Sarebbe lungo riportare proverbi ed affermazioni della tipica parlata favarese, che anche da morto-vivo, nella descrizione dell’immaginario viaggio, il Patti riferisce: si tratta della saggezza in pillole, racchiusa in detti, espressi nella forma genuina popolare e quindi con qualche tocco di particolare “crudezza”, ma che a rifletterci bene, nella sostanza, forse  non raramente sono veri e propri “tozza di Vangelu”, per usare l’espressione di un altro illustre favarese recentemente scomparso.

La fine dell’immaginario viaggio, segnata da un certo nervosismo, avviene per Vincenzo Patti,  grazie al “piacere di sentire le lamentele della moglie e delle figlie”. E’  la prova più sicura di essere davvero ritornato sulla Terra, con tanta voglia di vivere, affrontando i concreti problemi quotidiani dell’esistenza ed iniziando magari con una spaghettata in padella, perché la pasta al sugo nel frattempo “era tutta fredda ed “ammataffata”. Una tipica e colorita espressione siculo-favarese quest’ultima, che solo in qualche modo viene tradotta in “tutta di un pezzo”.

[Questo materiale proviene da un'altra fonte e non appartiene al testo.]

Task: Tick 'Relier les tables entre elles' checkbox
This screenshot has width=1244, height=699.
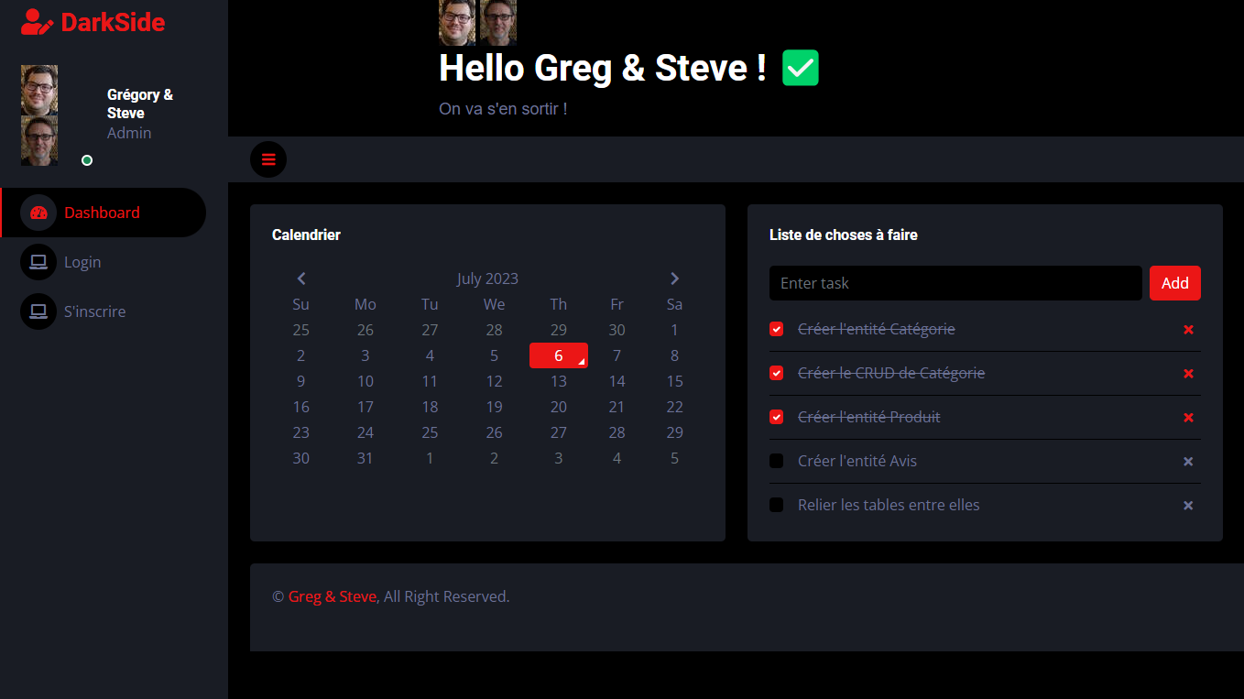Action: [x=777, y=506]
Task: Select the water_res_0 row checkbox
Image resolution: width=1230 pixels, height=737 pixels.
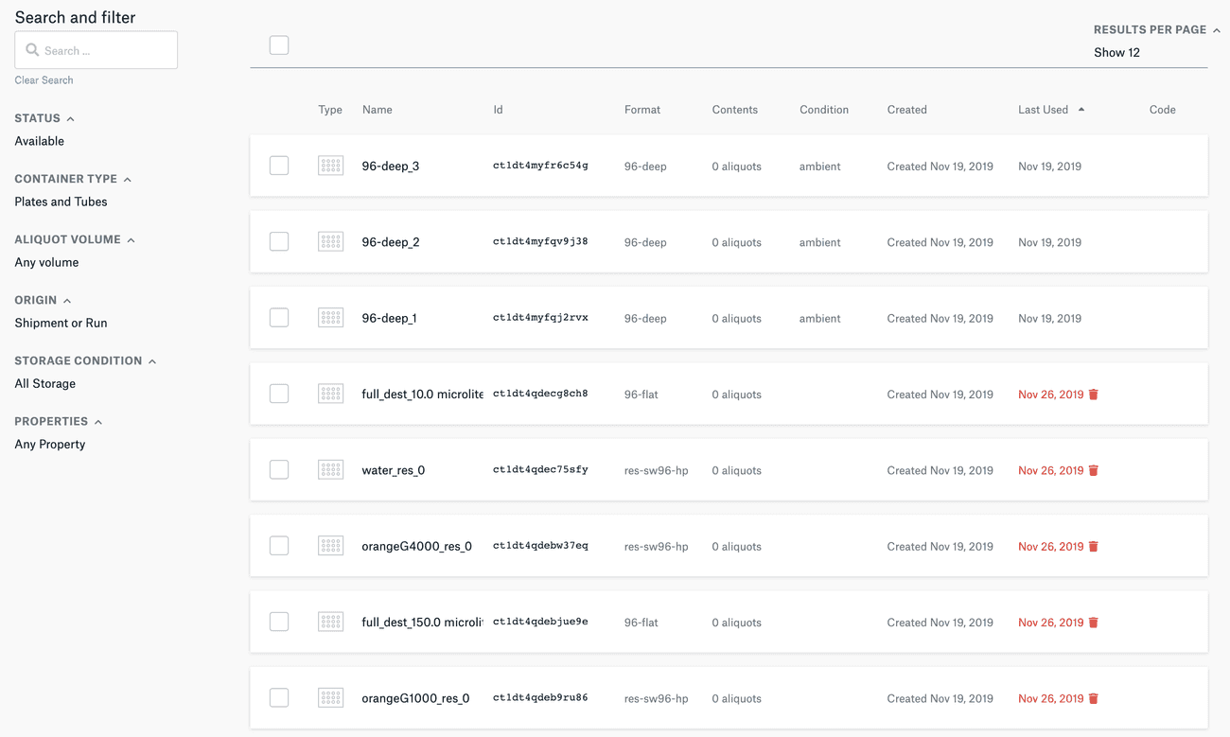Action: [x=279, y=469]
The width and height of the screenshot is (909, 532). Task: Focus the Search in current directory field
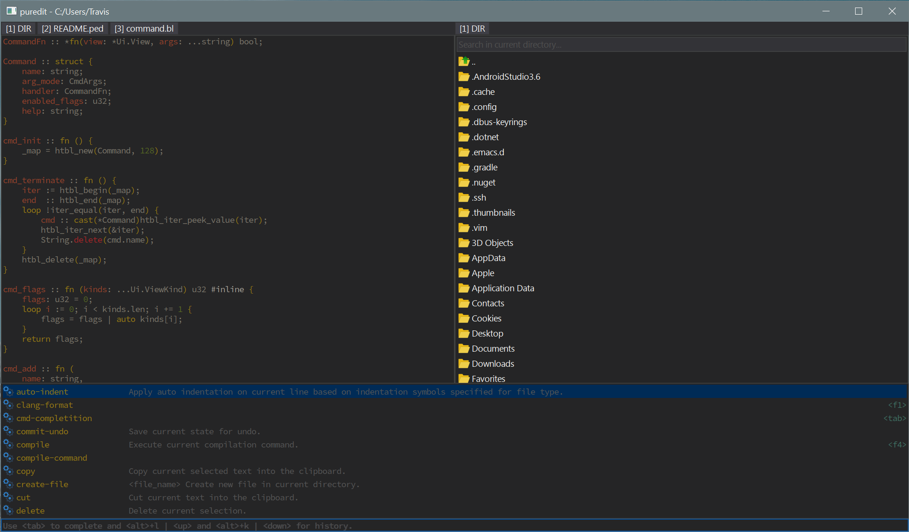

In questo lavoro letterario del  Patti, così come nella sua precedente  produzione pittorica, se l’ispirazione trae spunto da Favara, – la Favara dimenticata, come ebbe egli a titolare una mostra nel 1982-  non si ferma tuttavia a Favara, offre spunti di riflessione per altri temi ben più impegnativi, che stimolano alla ricerca e all’approfondimento, in un fecondo esercizio della ragione che quasi naturalmente anela a confrontarsi con la fede.